Le roman de personnages appartient effectivement au passé car la foi en l’individu n’est plus la même après les massacres perpétrés par l’Homme sur l’Homme au XXe siècle.

Dans les romans de Marguerite Duras par exemple, les héros sont souvent anonymes et sans précisions physiques ou morales. L’Amant raconte la liaison amoureuse d’une adolescente et d’un riche chinois plus âgé qu’elle. Tout au long du récit, les personnages sont comme dépossédés de toute identité et désignés simplement par « le Chinois » et « la jeune fille ».
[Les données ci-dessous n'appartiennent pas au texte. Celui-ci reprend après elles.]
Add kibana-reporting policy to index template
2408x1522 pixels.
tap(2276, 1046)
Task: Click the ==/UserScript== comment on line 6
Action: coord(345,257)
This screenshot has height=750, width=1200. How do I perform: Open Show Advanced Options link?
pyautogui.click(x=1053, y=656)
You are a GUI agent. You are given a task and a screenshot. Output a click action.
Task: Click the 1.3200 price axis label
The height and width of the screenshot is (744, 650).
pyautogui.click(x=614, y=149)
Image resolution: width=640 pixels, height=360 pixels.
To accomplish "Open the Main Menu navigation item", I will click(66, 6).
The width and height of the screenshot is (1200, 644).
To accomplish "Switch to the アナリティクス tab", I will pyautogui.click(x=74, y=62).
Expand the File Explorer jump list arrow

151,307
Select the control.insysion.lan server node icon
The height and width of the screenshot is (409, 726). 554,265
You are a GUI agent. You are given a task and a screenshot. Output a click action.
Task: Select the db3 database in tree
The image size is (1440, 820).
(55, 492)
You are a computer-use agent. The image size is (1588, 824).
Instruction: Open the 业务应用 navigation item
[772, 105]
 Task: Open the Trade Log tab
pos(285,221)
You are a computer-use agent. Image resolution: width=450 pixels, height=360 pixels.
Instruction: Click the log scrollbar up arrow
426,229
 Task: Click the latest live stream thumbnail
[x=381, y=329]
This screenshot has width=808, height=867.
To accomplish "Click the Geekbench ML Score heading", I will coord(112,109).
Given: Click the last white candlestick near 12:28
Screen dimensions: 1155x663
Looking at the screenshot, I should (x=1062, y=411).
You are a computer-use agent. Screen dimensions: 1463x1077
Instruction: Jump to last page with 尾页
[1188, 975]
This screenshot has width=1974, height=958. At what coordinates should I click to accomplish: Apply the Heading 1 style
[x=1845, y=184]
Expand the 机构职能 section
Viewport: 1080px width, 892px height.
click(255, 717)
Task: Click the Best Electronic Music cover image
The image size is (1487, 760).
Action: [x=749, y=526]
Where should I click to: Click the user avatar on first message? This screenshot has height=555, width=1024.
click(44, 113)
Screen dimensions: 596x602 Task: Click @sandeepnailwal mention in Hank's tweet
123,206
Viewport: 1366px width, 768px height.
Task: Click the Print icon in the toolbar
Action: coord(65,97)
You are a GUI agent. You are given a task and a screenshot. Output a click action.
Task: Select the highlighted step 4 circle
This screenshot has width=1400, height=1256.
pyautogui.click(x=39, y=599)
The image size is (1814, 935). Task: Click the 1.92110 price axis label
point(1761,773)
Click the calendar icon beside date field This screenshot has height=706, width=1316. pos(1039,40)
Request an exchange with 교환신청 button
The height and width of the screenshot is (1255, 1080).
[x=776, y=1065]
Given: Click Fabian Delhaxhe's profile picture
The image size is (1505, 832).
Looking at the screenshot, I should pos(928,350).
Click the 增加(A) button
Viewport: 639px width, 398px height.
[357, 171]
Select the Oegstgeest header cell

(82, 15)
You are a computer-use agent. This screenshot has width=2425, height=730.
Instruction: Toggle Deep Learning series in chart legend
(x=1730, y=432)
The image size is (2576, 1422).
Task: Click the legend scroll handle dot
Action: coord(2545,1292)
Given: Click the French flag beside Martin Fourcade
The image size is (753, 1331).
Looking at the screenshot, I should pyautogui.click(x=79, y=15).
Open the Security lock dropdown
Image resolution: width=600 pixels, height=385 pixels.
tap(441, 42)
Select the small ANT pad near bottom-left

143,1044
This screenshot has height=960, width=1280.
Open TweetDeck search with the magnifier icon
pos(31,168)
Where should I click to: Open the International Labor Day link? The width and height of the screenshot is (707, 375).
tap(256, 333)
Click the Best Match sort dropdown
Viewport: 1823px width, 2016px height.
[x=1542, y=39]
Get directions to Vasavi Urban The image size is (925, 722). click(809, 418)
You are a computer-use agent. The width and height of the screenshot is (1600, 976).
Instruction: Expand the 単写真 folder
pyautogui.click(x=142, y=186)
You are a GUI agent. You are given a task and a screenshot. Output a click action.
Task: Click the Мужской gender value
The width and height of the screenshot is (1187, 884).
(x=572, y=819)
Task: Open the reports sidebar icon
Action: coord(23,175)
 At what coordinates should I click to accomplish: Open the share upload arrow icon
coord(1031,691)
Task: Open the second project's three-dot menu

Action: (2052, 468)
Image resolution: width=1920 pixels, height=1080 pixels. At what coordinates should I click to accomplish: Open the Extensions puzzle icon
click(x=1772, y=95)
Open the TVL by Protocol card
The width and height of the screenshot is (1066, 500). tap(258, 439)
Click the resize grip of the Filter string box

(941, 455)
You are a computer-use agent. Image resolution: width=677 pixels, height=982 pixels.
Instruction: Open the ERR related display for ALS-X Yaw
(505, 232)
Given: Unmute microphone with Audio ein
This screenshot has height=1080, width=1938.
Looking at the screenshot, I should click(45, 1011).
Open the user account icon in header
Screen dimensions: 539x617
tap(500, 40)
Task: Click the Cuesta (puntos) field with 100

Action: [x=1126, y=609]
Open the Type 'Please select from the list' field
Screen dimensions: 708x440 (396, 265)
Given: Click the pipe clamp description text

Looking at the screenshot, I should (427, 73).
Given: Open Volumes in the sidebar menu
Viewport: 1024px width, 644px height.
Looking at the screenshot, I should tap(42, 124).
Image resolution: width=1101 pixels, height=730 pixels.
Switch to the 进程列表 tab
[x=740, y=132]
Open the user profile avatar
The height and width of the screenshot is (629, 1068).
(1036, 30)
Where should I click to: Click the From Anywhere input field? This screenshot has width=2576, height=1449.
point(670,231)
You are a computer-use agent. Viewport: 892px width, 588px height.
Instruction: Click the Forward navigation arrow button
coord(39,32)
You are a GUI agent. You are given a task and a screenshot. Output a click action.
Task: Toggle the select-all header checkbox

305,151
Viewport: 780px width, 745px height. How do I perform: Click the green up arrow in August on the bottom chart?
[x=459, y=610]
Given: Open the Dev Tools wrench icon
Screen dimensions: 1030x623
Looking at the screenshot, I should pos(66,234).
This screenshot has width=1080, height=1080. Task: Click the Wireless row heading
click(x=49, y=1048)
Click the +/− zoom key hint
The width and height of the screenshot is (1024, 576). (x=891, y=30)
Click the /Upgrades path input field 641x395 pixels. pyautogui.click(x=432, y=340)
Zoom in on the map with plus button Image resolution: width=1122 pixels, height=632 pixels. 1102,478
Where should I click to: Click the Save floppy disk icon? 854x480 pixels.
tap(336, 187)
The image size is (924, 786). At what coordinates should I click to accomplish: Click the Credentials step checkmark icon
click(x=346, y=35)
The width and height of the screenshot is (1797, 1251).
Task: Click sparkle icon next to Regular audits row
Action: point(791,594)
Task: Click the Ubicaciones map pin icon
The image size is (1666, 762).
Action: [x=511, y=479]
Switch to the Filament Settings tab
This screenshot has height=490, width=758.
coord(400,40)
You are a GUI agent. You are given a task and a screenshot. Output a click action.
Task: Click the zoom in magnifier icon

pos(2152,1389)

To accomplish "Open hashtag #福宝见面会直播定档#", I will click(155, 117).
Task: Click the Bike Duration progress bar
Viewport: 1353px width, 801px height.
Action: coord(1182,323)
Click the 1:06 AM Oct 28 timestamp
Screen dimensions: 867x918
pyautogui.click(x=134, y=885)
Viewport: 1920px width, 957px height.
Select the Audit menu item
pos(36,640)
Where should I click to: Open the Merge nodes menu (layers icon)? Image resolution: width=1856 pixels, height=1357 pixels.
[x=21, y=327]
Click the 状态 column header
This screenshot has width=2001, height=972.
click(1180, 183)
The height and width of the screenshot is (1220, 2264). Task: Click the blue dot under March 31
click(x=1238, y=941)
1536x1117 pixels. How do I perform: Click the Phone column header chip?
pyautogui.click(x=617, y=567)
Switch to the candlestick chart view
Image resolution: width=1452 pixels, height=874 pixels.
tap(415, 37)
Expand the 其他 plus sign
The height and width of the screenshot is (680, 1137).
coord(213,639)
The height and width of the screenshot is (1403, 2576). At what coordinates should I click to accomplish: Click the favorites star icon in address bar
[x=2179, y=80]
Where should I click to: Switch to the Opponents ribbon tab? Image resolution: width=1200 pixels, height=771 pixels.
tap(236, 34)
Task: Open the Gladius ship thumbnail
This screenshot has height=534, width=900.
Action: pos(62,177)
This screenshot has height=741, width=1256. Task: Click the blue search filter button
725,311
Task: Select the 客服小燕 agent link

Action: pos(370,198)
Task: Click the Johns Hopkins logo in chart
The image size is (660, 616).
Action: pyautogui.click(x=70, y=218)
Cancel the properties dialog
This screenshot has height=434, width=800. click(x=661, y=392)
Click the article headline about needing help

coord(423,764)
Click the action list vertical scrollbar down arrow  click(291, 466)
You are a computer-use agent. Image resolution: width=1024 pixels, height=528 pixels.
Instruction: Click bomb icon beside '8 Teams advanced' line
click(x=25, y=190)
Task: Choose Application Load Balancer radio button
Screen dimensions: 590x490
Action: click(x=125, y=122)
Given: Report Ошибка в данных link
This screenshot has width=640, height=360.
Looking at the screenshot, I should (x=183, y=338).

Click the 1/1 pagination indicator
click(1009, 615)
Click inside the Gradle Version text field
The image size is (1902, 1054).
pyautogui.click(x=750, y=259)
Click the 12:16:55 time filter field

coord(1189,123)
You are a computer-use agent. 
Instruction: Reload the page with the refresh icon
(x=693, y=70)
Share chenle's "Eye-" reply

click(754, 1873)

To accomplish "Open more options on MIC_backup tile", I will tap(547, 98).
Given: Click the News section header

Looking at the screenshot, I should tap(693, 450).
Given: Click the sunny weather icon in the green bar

C’est aussi au XXe siècle qu’Albert Camus écrit L’Étranger. Meursault, le personnage-narrateur de ce roman, est un homme étranger au monde et à lui-même. Ses premières phrases, vides d’émotion, brisent d’emblée les attentes du lecteur :

« Aujourd’hui, maman est morte. Ou peut-être hier, je ne sais pas. J’ai reçu un télégramme de l’asile : "Mère décédée. Enterrement demain. Sentiments distingués." Cela ne veut rien dire. C’était peut-être hier. »

Le roman d’aujourd’hui est moins catégorique quant à la disparition du personnage, mais il met l’accent sur le caractère banal de celui-ci. Aujourd’hui, même « monsieur Tout-le-monde » peut captiver le lecteur. Des Inconnues, de Patrick Modiano, est une œuvre qui donne la parole à trois femmes ordinaires qui veulent briser leur présent ennuyeux. Dans la même idée, Le Royaume, d’Emmanuel Carrère, est un récit qui s’articule autour de la simple quête de spiritualité d’un homme.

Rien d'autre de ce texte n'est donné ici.